Photograph by Igor Kostin, Sygma/Corbis
 福島第一原発では、「フクシマ50」が懸命の復旧作業を続けている。25年前のチェルノブイリにも、事故と戦う作業員たちがいた。4月26日に25周年を迎えたチェルノブイリ原発事故では、現在のウクライナ、ベラルーシ、ロシア西部に大量の放射性物質が降り注いだ。クリーンアップ作業には、発電所従業員、消防士、兵士、鉱山労働者、建設作業員、ボランティアらが多数従事した。 旧ソビエト連邦政府は彼らを「リクビダートル(後始末する人)」と称していた。だが、「歴史上最悪の非軍事的な放射能放出」の“後始末”は、影響を最小限にとどめる効果しかないことが当初から明らかだった。
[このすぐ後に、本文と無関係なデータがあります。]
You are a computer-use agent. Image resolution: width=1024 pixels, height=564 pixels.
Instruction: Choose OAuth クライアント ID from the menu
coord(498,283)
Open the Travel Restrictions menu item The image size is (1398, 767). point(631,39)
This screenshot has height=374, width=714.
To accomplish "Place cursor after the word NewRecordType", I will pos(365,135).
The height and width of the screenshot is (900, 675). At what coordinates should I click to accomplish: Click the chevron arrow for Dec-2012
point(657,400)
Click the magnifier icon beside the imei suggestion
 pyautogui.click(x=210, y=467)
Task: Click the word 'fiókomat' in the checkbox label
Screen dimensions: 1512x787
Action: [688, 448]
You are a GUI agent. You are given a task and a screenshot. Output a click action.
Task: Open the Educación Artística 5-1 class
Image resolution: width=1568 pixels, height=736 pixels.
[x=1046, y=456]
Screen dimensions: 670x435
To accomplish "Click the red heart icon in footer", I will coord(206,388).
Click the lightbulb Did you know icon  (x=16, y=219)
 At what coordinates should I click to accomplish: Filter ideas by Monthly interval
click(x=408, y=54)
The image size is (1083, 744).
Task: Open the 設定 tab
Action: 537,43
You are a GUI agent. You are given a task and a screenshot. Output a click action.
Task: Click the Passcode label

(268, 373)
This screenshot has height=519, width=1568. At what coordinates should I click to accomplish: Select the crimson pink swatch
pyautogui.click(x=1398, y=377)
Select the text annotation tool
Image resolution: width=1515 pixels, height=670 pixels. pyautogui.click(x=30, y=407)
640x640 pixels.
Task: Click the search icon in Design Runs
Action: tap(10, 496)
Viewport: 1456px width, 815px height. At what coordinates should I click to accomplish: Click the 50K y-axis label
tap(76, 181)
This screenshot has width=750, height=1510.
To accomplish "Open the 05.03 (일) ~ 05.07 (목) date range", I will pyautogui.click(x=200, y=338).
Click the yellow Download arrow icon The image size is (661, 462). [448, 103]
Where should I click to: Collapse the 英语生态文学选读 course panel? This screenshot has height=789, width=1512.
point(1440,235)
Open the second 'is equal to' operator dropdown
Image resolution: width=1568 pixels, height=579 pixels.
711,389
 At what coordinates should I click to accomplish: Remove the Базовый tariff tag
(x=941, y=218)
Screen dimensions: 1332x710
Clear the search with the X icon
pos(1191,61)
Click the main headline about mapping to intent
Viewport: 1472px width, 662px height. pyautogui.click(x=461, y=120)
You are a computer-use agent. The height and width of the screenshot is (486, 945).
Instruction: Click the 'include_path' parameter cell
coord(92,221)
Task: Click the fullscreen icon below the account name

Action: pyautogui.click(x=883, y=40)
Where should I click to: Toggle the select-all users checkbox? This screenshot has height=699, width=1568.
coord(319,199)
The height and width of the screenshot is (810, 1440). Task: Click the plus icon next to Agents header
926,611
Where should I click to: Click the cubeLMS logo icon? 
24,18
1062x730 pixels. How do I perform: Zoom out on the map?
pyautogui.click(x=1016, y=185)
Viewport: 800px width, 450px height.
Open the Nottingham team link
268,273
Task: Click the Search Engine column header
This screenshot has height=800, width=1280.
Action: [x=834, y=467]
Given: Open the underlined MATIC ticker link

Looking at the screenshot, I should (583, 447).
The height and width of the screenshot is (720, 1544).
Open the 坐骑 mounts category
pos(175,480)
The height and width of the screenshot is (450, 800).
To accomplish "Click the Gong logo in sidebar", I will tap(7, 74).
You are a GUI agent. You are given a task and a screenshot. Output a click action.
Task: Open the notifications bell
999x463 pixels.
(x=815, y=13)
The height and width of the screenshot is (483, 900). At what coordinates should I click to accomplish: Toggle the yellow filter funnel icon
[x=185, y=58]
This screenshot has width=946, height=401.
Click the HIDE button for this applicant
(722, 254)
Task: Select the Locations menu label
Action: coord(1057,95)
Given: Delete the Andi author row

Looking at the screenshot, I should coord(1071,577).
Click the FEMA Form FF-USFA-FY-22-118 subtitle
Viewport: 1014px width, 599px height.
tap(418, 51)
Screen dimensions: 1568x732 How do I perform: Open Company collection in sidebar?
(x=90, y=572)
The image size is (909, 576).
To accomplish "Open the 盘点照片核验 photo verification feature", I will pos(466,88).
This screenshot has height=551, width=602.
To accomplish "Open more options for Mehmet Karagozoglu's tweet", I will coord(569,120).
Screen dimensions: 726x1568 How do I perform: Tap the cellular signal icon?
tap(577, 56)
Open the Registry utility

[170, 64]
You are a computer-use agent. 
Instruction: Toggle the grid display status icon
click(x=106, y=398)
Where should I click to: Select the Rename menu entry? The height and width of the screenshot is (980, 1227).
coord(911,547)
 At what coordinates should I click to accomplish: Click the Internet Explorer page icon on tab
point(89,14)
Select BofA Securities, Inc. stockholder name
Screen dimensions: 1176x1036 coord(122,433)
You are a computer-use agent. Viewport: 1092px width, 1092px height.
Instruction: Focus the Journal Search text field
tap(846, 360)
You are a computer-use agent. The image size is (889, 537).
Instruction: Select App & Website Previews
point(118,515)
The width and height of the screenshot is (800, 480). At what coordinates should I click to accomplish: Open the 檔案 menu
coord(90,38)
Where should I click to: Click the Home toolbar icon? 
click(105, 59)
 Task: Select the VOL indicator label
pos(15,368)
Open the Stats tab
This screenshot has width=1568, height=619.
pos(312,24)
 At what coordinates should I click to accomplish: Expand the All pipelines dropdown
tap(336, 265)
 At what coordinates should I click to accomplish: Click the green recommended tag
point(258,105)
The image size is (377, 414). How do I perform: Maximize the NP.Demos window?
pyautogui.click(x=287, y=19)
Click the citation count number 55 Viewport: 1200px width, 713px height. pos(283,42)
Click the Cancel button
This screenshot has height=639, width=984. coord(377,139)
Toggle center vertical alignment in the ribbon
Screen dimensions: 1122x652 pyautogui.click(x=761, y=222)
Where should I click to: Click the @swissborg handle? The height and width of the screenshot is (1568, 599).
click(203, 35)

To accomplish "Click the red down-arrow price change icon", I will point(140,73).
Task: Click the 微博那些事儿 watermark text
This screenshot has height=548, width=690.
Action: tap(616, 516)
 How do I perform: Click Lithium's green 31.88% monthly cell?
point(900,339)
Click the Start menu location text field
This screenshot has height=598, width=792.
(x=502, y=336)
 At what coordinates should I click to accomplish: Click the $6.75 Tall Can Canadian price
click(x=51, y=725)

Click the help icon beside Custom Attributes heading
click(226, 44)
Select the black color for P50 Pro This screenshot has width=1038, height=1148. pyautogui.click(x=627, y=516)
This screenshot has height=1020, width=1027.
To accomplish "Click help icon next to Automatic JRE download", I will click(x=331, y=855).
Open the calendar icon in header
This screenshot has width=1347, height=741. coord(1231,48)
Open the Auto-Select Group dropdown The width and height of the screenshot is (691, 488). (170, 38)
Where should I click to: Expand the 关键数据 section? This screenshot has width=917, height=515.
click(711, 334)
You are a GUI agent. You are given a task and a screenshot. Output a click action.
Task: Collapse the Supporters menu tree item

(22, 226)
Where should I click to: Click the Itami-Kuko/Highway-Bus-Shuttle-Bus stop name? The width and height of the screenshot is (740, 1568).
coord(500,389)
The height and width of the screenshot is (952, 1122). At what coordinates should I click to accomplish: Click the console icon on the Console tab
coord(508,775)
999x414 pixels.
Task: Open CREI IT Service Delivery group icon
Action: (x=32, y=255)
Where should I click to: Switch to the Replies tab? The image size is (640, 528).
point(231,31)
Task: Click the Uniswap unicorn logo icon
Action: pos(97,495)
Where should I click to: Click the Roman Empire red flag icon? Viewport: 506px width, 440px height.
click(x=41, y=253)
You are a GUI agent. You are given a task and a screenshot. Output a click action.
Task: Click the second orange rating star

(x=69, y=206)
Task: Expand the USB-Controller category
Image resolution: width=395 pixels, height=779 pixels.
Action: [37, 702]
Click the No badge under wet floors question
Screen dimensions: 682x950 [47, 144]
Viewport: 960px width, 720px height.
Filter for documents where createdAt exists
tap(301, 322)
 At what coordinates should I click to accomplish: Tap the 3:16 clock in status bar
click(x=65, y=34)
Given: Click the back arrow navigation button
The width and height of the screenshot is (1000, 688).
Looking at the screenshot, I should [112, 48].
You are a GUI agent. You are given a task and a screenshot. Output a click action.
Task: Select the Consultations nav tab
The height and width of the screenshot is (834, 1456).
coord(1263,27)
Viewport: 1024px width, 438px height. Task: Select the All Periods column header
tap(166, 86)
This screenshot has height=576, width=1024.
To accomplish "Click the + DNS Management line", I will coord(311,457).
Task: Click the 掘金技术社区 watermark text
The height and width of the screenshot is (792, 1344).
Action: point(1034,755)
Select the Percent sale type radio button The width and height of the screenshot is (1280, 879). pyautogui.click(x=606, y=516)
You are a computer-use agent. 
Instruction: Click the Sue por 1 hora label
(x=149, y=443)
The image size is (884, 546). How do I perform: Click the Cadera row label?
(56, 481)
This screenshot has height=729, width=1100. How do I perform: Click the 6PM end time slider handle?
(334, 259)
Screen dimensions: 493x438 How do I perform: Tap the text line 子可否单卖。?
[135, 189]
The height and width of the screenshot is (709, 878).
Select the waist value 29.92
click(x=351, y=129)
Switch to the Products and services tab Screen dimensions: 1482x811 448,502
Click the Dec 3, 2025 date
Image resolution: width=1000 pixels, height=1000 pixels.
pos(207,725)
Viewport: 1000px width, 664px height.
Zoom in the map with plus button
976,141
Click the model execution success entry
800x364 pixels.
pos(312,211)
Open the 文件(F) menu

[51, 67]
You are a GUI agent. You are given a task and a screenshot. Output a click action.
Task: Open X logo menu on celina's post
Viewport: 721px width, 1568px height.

 ピーク時には推定60万人の作業員が廃棄物処分場、水ろ過システム、爆発した4号炉を覆う“石棺”の建設などに参加。発電所関係者と避難住民用の住居や街の建設も手がけた。

 国際原子力機関(IAEA)によると、初期のクリーンアップ作業に従事したリクビダートル35万人の全身の放射線被曝量は平均100ミリシーベルト。胸部X線検査の約1000回分、原子力施設の作業員に許容される最大放射線量の約5倍に相当する。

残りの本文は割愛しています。